Responsible upgrade vs unsafe modification
“My jeep is 30 years old. The company doesn't produce original parts anymore. I have fitted it with a power steering. The vehicle rescued many people during the floods. Should I scrap the vehicle I love so much?” asked Tisson Tharappel, liaison officer of the Kerala Adventure Sports Club.
Auto enthusiasts said unsafe modification, such as installing loud silencers and use of tyres protruding out of the body, should be deemed illegal, but there should be no bar on responsible upgrades.
“A responsible off-roader will always keep their vehicle in perfect condition. What we do is an upgrade and not just a shape change. Changing the old steering with a power steering or adding booster brakes are quality upgrades that will make vehicles safer,” said Tisson, who is an automobile engineer.

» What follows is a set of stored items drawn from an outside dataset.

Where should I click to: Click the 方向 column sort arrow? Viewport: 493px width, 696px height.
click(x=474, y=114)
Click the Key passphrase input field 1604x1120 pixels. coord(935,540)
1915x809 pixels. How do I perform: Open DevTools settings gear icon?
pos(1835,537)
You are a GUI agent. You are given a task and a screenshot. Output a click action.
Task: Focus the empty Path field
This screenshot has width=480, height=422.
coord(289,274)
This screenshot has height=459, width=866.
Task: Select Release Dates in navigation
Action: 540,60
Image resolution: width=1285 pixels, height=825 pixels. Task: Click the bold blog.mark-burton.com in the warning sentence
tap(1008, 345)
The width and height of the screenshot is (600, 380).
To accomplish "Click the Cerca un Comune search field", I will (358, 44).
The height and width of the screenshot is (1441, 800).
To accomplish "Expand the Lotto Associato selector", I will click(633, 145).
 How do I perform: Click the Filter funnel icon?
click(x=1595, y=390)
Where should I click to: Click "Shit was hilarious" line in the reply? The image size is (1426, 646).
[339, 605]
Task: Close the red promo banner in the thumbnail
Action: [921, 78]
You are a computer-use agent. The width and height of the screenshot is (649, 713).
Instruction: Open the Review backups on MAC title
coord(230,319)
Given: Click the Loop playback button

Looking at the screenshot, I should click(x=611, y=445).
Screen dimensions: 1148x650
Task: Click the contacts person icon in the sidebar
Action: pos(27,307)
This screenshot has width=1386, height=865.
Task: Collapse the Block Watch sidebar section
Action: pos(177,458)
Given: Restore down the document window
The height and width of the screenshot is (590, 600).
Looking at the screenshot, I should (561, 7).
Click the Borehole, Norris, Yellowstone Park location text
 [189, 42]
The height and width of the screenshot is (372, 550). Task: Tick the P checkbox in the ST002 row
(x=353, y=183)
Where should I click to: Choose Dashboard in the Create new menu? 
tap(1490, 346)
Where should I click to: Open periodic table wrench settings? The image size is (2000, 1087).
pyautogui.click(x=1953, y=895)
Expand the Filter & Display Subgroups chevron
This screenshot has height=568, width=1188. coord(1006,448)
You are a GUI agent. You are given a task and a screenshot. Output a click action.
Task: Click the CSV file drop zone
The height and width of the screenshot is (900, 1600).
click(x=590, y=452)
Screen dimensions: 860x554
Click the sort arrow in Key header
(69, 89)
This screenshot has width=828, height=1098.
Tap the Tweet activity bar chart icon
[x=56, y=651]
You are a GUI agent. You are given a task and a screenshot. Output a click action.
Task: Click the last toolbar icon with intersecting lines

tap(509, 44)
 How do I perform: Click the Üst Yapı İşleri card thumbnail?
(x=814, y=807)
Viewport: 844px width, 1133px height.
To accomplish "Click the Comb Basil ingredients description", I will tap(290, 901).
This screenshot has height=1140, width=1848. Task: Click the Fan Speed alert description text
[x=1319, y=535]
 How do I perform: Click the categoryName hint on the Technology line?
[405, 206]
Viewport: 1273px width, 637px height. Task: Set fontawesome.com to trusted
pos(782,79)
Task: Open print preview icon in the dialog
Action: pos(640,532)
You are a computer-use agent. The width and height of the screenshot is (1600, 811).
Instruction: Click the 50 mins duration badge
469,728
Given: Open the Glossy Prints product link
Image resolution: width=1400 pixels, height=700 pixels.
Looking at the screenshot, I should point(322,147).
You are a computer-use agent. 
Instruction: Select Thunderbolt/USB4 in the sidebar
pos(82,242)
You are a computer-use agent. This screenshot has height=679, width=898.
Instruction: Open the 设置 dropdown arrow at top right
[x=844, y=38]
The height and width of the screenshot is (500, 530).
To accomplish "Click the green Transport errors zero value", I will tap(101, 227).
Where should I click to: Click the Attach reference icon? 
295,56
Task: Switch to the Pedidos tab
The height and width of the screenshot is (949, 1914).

“We request the government to conduct fitness tests. They can remove unsafe parts during the test. We are ready to pay the fees for it,” Tisson said.
Tisson said other states are more lenient towards off-roaders. “The rule is uniform across the country, but except Kerala other states are using their discretion in implementing it,” added Tisson.
He has appealed to the Supreme Court to differentiate between modification and upgradation, citing his technical study. The apex court has directed the Kerala High Court to look into his appeal. The off-roaders are now pinning their hopes on the verdict.
Sam said government should allow alterations that increase the safety and capabilities of the vehicles. “Companies provide basic spare parts at the time of purchase. A 4x4 that is supplied with Highway Tyres (HT) cannot be used for off-roading, so it should be replaced,” Sam said.
“Spare parts, such as a winch and snorkel, cause no harm to others on the road. We often help police to winch vehicles from accident sites,” said Sam, who trains forest and police department officials to drive four-wheel drive vehicles.
There are 19 off-road clubs in Kerala and almost all of them took part in the rescue and relief operations during the floods. In the process, many vehicles suffered heavy damages. The off-roaders were seen in action again, a week ago, when Kerala was hit by torrential rain and landslides.
The rescue mission damaged the exhaust, break and clutch of the Willy's owned by Renjith. “I had to spend at least Rs 1.5 lakh to bring it back to running condition,” he said.
Water did not enter Sam's Isuzu's engine thanks to the snorkel. “But water was at the level of the driver's seat. So the carpets and electric wiring got damaged,” Sam said.
The losses did not bother the off-roaders. “But we are worried more about the harassment on the road,” Tisson said.